Analytical functions are nice and useful applications of the group theory. Such functions play a fundamental role in the mathematical representation of the problems of systems theory. Analytic functions describe linear and linearly approximated processes with their definitive characteristic that within their domain of interpretation they can be differentiated at any point in the form of a Taylor series, i.e. they can be described as a power series. This description is the essence of providing a mathematical representation of the process; a model which is realistic under certain conditions and which can be handled with mathematical (in our case computational) methods.
Analytical functions behave similarly in the domain of complex variables, so our conclusions are valid to process representations with complex variables as well. The representation with complex variables reflects the image of the physical reality of processes which expresses the magnitude of effects in absolute terms, the amplification or weakening, while the rotation phase angles express the delay of the effect.
For this reason, in practice, changes are primarily represented with the concepts and tools of complex analysis (the theory of functions of a complex variable).
The application of functions of a complex variable provides a consistent framework for time and frequency domain representations.
After Gauss and Cauchy, the two-dimensional nature of the complex variable extends the interpretation of integration. In this interpretation, the definite integral along a line will be the space run through by the vector representing the variables, where the internal properties of the space are added up in the integral. As there are both positive and negative areas in this domain, which is closed from the perspective of each process cycle, the process only integrates the internal singularities, sources and sinks, so otherwise the process returning to the initial state results in zero. In the physical reality, this is described by Stokes’ law: all closed flow fields, whether fluid, gas or magnetic, can only provide the flow generated or absorbed in that field.
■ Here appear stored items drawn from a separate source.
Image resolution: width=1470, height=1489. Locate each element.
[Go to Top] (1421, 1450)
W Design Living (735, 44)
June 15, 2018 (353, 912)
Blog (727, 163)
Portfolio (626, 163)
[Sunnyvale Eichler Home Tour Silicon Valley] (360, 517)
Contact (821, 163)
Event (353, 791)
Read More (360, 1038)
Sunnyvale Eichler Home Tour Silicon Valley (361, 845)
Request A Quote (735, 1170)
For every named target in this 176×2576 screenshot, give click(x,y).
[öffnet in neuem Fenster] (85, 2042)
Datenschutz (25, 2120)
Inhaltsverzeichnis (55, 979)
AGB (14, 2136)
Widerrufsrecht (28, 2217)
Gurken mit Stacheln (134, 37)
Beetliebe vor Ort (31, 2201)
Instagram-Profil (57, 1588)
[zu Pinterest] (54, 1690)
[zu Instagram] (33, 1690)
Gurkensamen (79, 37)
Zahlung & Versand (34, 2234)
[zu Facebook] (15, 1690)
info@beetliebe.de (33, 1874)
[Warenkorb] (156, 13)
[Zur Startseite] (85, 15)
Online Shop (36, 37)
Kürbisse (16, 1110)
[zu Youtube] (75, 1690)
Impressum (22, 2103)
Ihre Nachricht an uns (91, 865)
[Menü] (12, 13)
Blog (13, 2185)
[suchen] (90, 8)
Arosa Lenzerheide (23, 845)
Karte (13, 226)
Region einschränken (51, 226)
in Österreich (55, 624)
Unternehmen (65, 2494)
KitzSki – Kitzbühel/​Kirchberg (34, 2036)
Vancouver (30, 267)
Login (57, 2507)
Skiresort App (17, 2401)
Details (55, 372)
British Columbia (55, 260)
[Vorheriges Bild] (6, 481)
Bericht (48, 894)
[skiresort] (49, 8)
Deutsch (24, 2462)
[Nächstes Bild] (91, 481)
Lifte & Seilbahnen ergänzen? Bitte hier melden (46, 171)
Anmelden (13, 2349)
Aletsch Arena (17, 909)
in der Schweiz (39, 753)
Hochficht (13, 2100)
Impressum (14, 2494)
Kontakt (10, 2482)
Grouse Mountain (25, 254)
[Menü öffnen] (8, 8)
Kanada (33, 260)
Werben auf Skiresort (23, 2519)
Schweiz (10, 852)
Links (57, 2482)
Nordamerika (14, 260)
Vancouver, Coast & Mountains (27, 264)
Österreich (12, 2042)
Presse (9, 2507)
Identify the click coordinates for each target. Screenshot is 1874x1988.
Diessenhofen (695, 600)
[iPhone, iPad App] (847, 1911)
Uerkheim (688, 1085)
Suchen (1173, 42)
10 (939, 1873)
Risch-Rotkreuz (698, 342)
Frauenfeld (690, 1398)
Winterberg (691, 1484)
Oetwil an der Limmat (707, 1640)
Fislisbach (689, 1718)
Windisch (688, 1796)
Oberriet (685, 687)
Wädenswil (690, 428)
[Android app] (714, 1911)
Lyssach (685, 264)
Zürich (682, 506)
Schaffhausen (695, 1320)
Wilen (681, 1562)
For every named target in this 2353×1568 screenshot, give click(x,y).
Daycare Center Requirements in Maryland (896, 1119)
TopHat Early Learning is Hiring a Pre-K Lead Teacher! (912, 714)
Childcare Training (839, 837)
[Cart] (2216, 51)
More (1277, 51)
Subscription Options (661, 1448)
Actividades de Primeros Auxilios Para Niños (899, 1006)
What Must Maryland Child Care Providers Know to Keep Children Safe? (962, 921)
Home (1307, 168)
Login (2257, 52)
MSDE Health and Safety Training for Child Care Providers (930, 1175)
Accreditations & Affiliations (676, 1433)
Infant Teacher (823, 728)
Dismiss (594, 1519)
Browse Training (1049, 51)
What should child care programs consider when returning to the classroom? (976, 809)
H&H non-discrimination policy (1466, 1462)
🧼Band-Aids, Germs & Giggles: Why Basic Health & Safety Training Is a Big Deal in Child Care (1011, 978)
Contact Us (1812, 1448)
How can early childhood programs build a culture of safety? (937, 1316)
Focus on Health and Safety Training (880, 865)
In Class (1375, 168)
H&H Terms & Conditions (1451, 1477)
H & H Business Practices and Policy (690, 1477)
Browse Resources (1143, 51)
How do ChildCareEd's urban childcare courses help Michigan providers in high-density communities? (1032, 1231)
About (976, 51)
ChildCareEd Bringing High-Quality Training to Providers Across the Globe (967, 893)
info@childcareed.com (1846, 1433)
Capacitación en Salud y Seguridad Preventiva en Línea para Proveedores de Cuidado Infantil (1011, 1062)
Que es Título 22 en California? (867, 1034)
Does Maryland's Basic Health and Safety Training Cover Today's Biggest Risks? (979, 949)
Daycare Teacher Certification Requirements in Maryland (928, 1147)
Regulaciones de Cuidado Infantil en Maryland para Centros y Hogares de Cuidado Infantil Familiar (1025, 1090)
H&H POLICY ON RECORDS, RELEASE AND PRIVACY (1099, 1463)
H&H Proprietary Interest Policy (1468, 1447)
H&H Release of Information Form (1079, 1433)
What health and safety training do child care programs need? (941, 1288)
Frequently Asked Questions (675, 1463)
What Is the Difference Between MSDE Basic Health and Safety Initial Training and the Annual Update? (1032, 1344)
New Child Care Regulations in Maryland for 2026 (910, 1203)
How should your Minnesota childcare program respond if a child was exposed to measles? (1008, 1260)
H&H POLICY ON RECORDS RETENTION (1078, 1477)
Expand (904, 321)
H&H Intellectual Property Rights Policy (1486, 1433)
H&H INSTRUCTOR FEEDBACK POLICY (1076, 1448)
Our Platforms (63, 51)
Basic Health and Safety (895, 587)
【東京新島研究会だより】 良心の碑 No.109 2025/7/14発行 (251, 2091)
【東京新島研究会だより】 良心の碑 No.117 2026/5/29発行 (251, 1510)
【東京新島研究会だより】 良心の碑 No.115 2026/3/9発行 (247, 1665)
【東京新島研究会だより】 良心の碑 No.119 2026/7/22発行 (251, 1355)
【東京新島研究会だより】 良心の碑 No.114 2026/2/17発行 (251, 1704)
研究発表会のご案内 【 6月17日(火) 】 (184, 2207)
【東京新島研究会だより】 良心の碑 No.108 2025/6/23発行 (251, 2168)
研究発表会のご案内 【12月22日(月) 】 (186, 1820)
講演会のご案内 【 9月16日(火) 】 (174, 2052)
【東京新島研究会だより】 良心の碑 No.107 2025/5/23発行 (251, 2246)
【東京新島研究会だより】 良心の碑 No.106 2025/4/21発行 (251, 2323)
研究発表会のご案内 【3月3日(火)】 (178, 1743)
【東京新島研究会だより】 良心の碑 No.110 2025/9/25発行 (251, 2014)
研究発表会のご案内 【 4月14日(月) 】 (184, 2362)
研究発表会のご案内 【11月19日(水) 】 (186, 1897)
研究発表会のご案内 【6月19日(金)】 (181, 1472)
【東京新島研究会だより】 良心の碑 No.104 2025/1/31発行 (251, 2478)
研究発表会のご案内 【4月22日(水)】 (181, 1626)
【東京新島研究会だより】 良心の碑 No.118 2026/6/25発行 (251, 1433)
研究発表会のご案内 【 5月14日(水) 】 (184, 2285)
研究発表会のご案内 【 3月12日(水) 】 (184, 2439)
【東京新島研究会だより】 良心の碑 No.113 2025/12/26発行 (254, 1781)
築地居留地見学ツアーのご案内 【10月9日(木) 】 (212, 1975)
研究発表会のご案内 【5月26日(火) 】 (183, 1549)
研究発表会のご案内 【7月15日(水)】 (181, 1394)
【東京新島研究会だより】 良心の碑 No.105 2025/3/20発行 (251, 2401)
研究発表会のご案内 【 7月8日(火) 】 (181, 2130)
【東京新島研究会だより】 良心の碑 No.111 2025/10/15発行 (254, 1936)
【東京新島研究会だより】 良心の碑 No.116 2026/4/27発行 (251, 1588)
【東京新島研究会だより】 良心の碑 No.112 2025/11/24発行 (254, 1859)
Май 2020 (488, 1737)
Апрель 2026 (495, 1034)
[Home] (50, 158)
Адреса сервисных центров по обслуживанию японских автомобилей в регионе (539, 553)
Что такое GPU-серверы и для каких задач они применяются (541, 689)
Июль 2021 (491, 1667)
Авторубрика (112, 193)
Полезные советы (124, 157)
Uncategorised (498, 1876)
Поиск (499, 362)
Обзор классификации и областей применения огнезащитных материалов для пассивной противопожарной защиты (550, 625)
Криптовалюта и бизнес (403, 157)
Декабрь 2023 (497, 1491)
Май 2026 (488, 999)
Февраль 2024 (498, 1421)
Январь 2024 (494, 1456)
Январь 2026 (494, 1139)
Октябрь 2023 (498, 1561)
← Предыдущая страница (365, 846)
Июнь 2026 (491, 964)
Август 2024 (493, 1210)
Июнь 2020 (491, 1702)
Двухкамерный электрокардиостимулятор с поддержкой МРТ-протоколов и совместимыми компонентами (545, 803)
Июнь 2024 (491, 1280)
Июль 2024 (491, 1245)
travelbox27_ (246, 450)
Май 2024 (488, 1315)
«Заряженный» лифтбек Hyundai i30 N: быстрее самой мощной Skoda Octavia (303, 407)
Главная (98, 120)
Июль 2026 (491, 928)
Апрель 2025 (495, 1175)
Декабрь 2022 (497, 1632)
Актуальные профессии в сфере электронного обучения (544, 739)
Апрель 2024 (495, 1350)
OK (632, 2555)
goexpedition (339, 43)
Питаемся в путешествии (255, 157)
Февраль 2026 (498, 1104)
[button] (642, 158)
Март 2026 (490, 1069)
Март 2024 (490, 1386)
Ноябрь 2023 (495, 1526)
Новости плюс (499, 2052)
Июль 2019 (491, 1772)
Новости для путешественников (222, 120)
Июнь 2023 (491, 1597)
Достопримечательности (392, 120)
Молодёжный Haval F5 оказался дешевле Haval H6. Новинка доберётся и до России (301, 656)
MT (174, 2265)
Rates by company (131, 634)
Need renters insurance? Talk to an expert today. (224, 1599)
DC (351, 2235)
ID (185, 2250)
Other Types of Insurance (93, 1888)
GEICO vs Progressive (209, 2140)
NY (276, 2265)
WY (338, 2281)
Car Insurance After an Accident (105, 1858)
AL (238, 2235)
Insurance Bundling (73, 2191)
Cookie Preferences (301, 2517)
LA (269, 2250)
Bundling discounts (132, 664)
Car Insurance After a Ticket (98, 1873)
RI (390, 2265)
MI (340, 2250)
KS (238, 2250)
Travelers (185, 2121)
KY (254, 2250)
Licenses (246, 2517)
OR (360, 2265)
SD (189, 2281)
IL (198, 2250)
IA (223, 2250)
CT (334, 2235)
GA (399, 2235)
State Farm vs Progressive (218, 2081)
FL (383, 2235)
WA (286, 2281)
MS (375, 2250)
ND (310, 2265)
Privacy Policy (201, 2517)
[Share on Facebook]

In process dynamics these sources and sinks are the poles and zeros; their mathematical forms in the two-dimensional space are the points where the process system displays a singular behaviour: it absorbs all effects and becomes hyperstable and uncontrollable, or it gives an infinite response to even the smallest effect and so becomes unstable. Thus, control design focuses on these state singularities and when designing the system it tries to avoid these points of singularity as much as possible or compensate them by properly setting up the sources and the sinks.
Let us take the suspension of a car as a simple example. If the suspension is too stiff, it will result in a bumpy ride even on a relatively smooth road, ultimately breaking the car but in any case shortening its lifecycle. Too soft suspension, on the other hand, is not only uncomfortable for the passengers but also causes serious swaying which can also break the car.
Classic control engineering deals with the representation of these variables, analysing stability with the Nyquist stability criteria.